TASK GOAL — Please render the records from the line containing "How do I perform: Open the Update tab?" up to and including their last line as a JSON list of strings, one string per line, leaving out blank lines and the pictures.

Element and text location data

════════

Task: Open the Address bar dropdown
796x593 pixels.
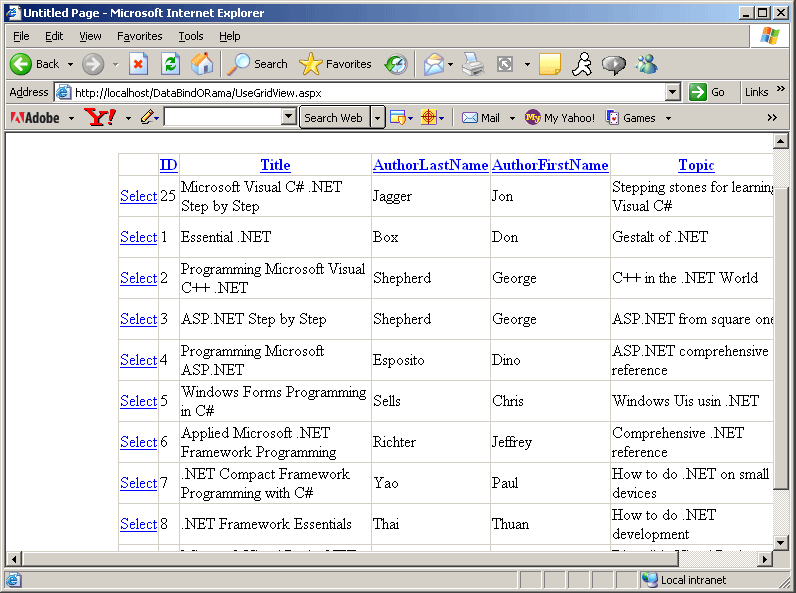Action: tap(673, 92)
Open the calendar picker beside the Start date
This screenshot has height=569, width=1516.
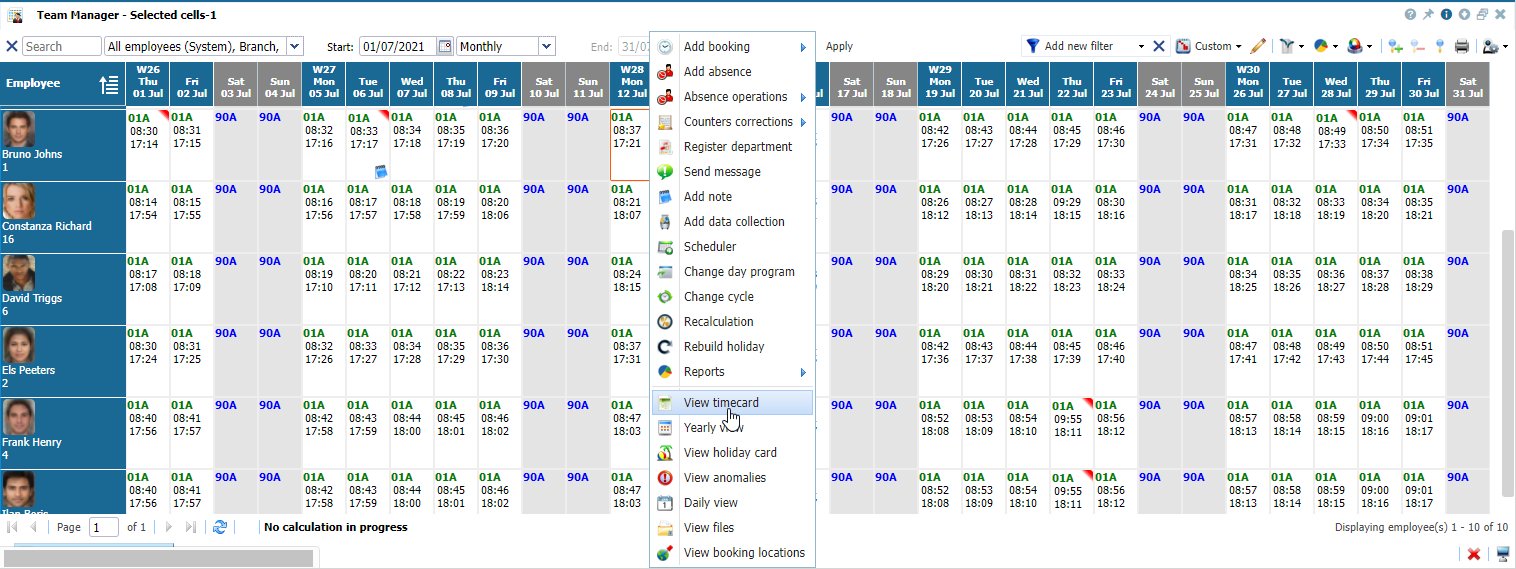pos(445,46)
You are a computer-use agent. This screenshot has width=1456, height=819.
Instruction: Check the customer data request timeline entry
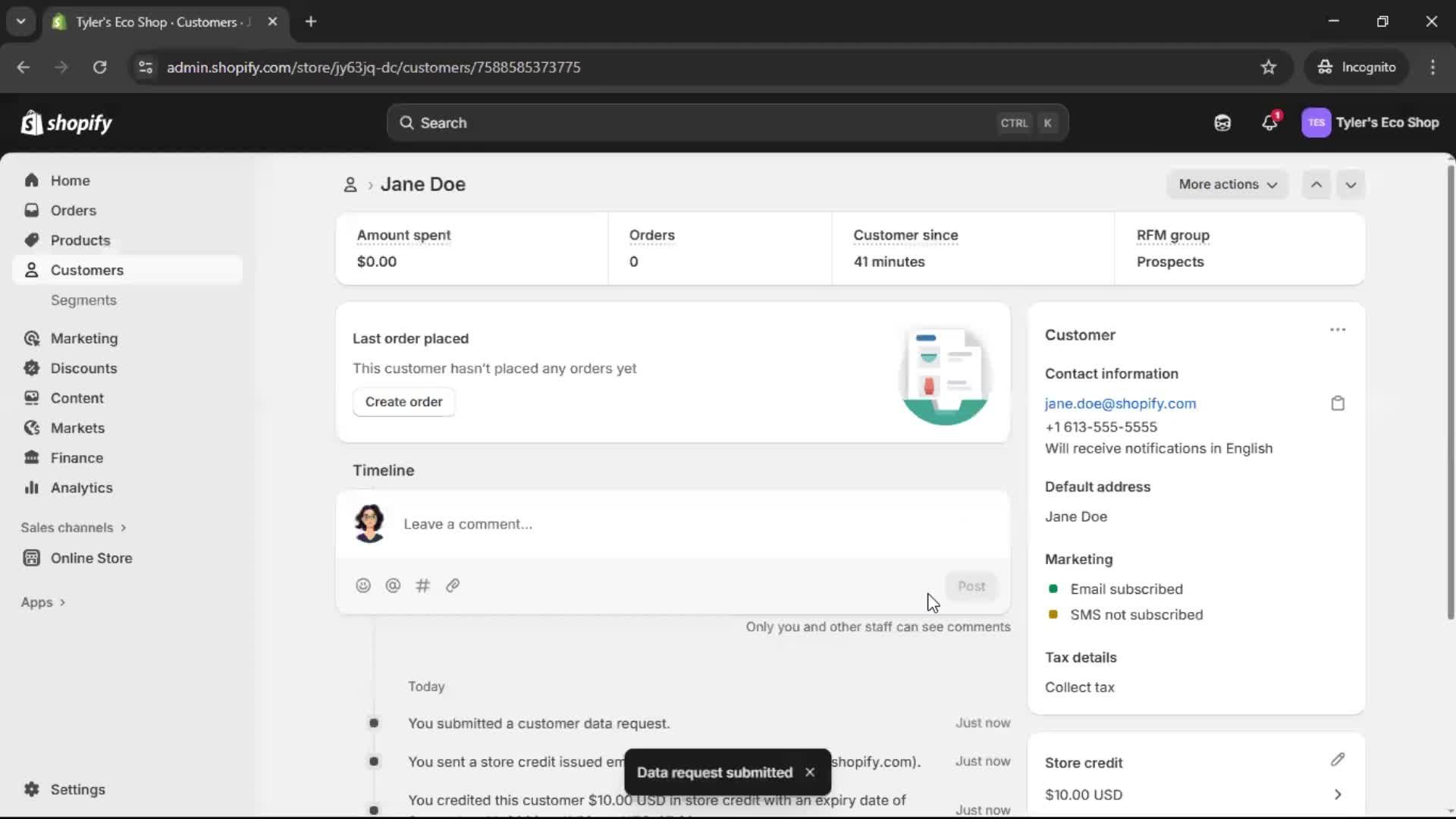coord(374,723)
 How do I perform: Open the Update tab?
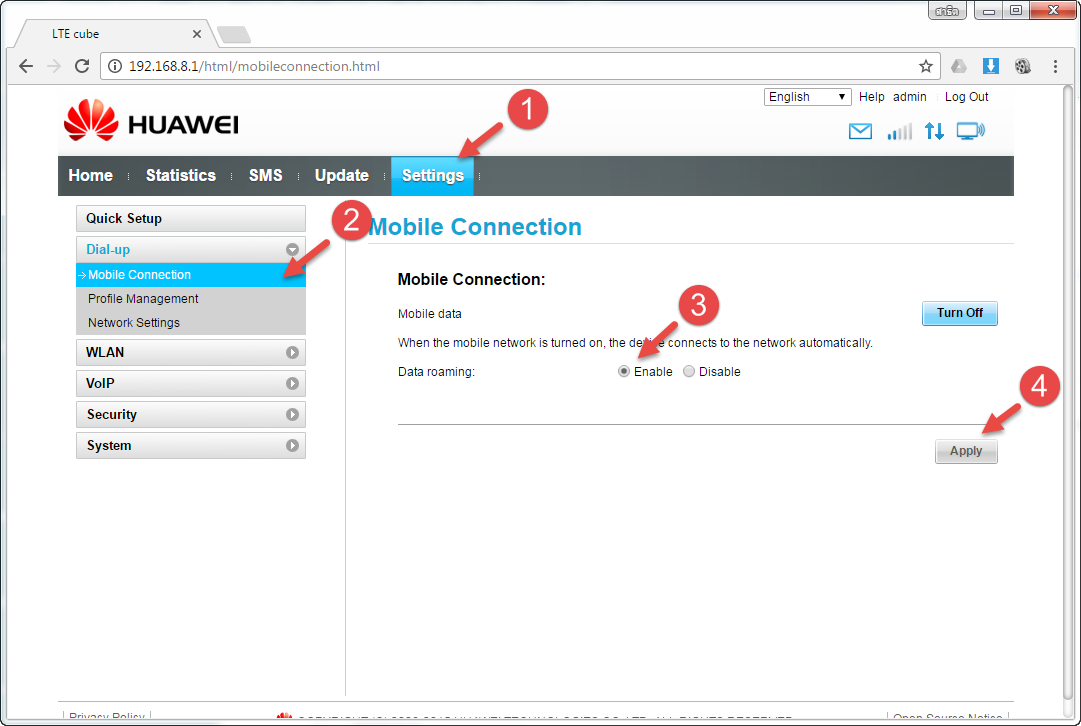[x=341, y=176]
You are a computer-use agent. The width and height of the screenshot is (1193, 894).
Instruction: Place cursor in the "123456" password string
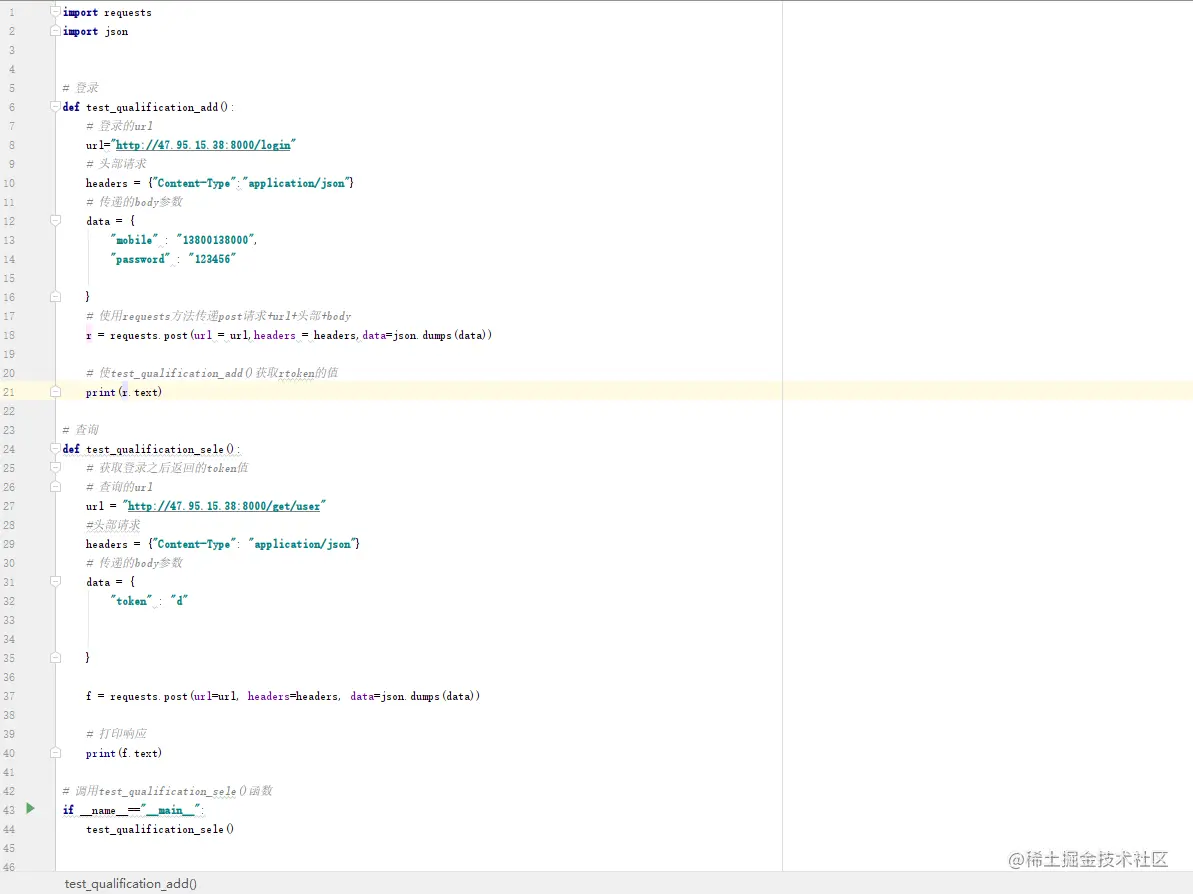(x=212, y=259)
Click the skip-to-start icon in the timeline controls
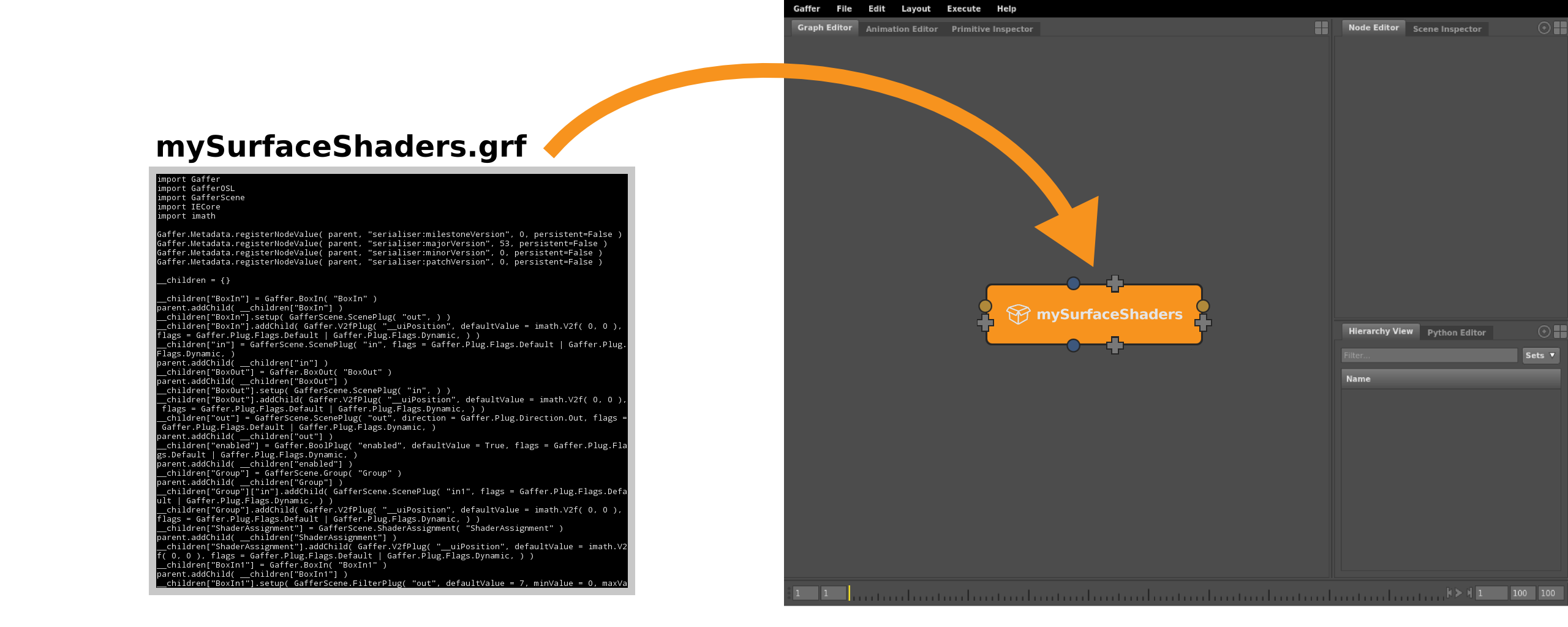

════════

SOLUTION TO THIS EXERCISE —
[
  " How do I perform: Open the Update tab?",
  "[x=341, y=176]",
  "You are a computer-use agent. The width and height of the screenshot is (1193, 894).",
  "Instruction: Place cursor in the \"123456\" password string",
  "(x=212, y=259)",
  "Click the skip-to-start icon in the timeline controls"
]